Requirement> Reproduce the part of the Pyodide 0.27 release notes below that runs from "Pyodide v0.27.0 is" up to and including "Scientific Python packages.", word for word.

Document text>
##########
Pyodide 0.27 Release

Pyodide v0.27.0 is out. This release was focused on improving the long-term stability of Pyodide.

Welcome Agriya Khetarpal to the Pyodide team

Agriya Khetarpal has joined as a new maintainer. Agriya has been active in the Scientific Python area and is a contributor to NumPy, SciPy, and scikit-learn. He has already significantly strengthened Pyodide’s support for various Scientific Python packages.

Build System Improvements

Decoupling `pyodide-build` from Pyodide runtime

pyodide-build is a tool that builds Python packages to run in Pyodide. Previously, the version of pyodide-build was strongly coupled to the version of Pyodide, meaning that if you wanted to build a package against a specific version of Pyodide, you had to use the corresponding version of pyodide-build. The problem with this approach was that even if we improved the build system, downstream users would have to wait for the next Pyodide release to use it.
##########
Entries provided>

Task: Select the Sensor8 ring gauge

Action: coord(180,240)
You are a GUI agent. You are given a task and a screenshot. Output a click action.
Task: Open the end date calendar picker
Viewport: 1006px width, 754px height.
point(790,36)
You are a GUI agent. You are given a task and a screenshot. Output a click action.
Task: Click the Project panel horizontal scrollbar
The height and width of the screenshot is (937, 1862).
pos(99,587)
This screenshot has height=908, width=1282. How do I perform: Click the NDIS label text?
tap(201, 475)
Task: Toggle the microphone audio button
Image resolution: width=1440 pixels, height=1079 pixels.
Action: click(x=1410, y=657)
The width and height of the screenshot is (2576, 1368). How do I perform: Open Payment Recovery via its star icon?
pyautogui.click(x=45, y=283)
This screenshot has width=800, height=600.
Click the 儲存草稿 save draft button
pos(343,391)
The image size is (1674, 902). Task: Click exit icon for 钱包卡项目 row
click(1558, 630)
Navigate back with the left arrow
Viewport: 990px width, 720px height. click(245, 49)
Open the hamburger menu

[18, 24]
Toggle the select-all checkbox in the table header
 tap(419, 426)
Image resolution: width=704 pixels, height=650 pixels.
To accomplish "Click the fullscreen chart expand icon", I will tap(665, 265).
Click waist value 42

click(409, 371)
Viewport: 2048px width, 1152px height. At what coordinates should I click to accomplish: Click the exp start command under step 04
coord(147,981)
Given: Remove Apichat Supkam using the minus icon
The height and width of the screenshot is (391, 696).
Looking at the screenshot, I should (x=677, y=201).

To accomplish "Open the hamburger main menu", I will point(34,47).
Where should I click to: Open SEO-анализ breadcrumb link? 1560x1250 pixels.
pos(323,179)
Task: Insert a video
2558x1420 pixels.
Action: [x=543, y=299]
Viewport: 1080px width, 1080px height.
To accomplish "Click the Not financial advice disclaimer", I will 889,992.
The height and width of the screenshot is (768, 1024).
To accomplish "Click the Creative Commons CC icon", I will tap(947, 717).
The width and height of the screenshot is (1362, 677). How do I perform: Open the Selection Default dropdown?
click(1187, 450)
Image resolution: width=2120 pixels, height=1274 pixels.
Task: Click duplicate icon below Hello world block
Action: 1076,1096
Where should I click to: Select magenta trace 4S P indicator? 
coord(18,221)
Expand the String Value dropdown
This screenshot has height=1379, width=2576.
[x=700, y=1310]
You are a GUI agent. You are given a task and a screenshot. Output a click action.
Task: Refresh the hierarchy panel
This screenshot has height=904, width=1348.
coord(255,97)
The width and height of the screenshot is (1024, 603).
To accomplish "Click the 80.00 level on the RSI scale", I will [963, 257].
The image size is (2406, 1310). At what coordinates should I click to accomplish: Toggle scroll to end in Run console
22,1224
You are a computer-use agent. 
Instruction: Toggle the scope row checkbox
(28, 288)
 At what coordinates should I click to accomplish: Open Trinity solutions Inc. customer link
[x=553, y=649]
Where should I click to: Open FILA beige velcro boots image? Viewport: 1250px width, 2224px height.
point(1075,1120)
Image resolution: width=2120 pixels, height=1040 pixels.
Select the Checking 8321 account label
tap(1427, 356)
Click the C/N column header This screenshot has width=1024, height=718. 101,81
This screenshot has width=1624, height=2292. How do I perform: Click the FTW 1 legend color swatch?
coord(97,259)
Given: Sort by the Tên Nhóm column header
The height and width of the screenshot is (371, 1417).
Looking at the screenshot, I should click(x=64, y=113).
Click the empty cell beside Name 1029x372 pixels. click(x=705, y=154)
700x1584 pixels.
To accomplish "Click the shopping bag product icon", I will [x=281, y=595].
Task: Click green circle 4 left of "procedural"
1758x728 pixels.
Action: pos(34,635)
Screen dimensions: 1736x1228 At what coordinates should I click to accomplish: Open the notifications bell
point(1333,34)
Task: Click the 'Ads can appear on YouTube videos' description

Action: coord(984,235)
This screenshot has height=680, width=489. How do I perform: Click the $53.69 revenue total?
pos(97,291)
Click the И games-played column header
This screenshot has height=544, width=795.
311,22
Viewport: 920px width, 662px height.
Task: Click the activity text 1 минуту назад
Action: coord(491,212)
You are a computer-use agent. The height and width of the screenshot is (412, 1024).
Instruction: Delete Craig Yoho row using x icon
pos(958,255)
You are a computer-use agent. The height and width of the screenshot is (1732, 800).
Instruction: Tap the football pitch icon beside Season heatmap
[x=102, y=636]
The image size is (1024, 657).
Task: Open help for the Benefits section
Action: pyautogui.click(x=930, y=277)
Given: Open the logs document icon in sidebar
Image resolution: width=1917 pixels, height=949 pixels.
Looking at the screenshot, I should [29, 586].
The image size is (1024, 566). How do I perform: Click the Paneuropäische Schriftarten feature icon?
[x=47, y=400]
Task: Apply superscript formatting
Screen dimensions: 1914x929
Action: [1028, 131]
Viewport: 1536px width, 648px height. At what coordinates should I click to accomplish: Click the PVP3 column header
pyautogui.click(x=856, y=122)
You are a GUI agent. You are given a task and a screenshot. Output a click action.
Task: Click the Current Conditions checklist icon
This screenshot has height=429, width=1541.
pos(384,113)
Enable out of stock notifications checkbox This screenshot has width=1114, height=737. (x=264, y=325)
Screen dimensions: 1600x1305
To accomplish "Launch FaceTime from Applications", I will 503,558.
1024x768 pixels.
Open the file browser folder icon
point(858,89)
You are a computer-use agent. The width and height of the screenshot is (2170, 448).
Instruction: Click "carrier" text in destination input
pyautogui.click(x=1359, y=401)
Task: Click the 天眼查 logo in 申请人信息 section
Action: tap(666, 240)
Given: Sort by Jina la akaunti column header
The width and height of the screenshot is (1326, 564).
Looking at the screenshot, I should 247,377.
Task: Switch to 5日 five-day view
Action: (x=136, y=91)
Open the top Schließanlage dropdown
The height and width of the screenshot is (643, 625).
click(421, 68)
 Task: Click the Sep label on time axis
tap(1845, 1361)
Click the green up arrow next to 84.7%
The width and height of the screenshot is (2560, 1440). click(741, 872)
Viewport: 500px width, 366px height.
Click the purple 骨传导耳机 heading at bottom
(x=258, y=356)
##########
Output>
Pyodide v0.27.0 is out. This release was focused on improving the long-term stability of Pyodide.

Welcome Agriya Khetarpal to the Pyodide team

Agriya Khetarpal has joined as a new maintainer. Agriya has been active in the Scientific Python area and is a contributor to NumPy, SciPy, and scikit-learn. He has already significantly strengthened Pyodide’s support for various Scientific Python packages.